Буквальный подход — это констатация. Буквальный подход — это аналитический стереотип. Иронический подход — это следующий этап анализа, привлечение следующей информации для его характеристики, и изображение глубинной, объемной, «двойной» картины объекта (явления, процесса, предмета).
Грубо говоря,
…Вот я и говорил, что мудрые люди обычно склонны к иронии, а ироничные часто являют природную мудрость.
39. И тогда мы вспоминаем, что ирония — это оружие слабых, ирония — это сопротивление рабов. И тогда мы вспоминаем еврейский юмор — ну, можем вспомнить.
Еврейский юмор скорее печален, чем весел. Чаще задумчив, нежели смешон. Строго говоря, чаще это не столько юмор, сколько именно ирония.
«Рабинович здесь живет? — Нет. — А разве вы не Рабинович? — А разве это жизнь?..»
Значения слов обыгрываются в нестереотипном смысле, причем не обязательно противоположном.
Когда коренной одессит Жванецкий начинал свою миниатюру: «И что характерно — министр мясной и молочной продукции есть, и он хорошо выглядит», — хохот советской публики вызывало именно то, что мяса и молока в стране вечно не хватало, и отрасль была в завале. Ирония давала слоеный смысл, стопку из нескольких контекстов сразу. «Еще в школе нас отучают говорить правду», — начинал Жванецкий, и зал падал с кресел: лживая страна, лживая политика, лживая история, и сама школьная правда — это тоже нечто лживое под благородным правдивым соусом: школьников как раз декларативно воспитывают говорить правду.

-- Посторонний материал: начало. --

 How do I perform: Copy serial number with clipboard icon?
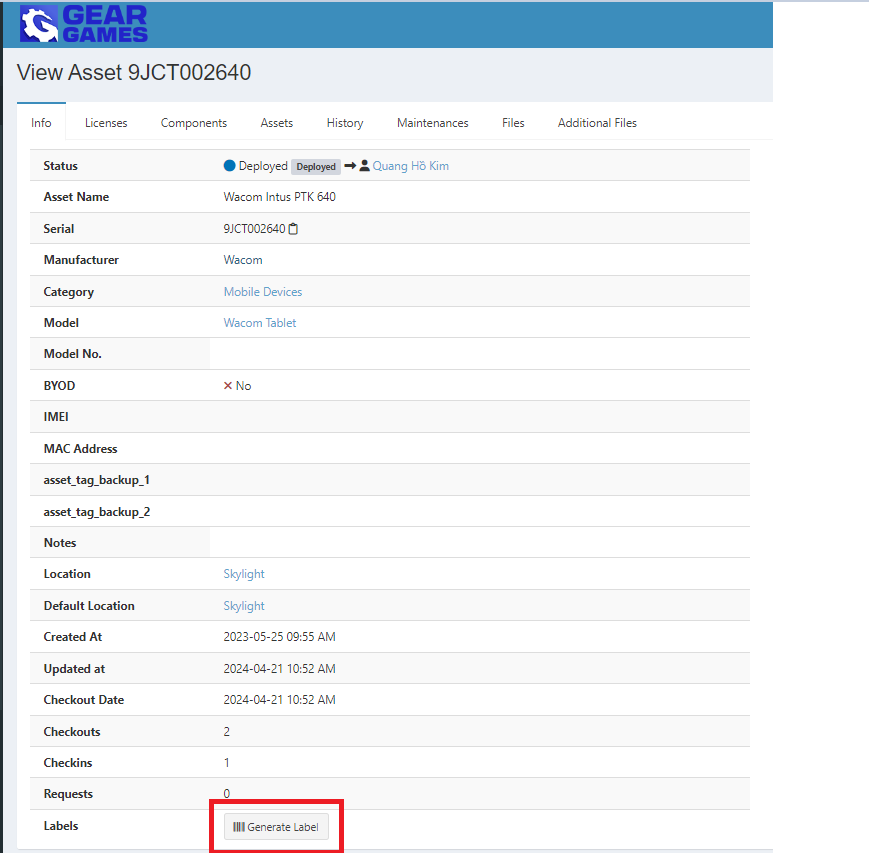tap(294, 229)
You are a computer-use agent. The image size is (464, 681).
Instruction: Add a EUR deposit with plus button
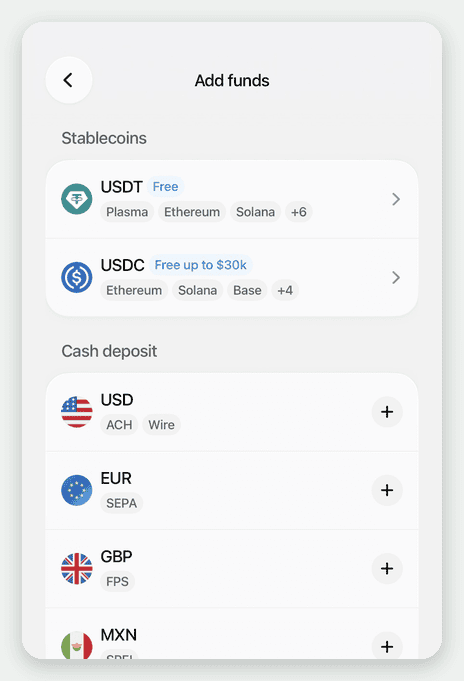click(x=387, y=490)
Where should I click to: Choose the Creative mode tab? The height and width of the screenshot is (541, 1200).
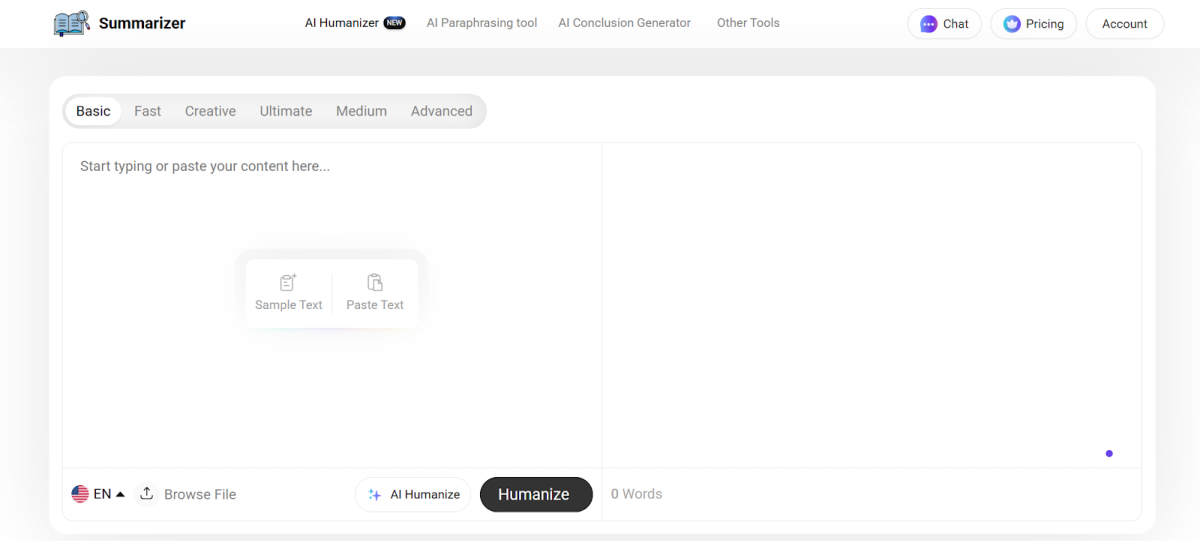(210, 111)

Поскольку еврейская история весьма печальна, а положение было вечно зависимым, и язык следовало держать за зубами, то оставалось изъявлять жуткое веселье по поводу своих огромных благ и невиданного счастья. К этой форме трудно было придраться недоброжелателю: эта форма позволяла балансировать на грани серьезности и издевки, а издевка могла мгновенно обратиться на себя самого, терпящего и переживающего такие беды и тяготы.

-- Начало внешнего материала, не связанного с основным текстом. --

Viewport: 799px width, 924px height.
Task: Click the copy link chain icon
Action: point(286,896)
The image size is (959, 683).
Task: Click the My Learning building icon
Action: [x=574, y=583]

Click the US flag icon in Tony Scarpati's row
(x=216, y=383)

Нет сил не вспомнить кратко канонический анекдот: умерла первая жена, еврей женился на ее сестре, и та умерла, женился на третьей, приходит к ее родителям: «Вы сейчас будете смеяться, но Рива тоже умерла».
Похоже все-таки, что умение видеть предмет с разных сторон, находить смешное в печальном, принимать горе и улыбку в одном флаконе — это признак мудрости. То бишь способности сознания объемно оперировать информацией, создавая полифоничные модели.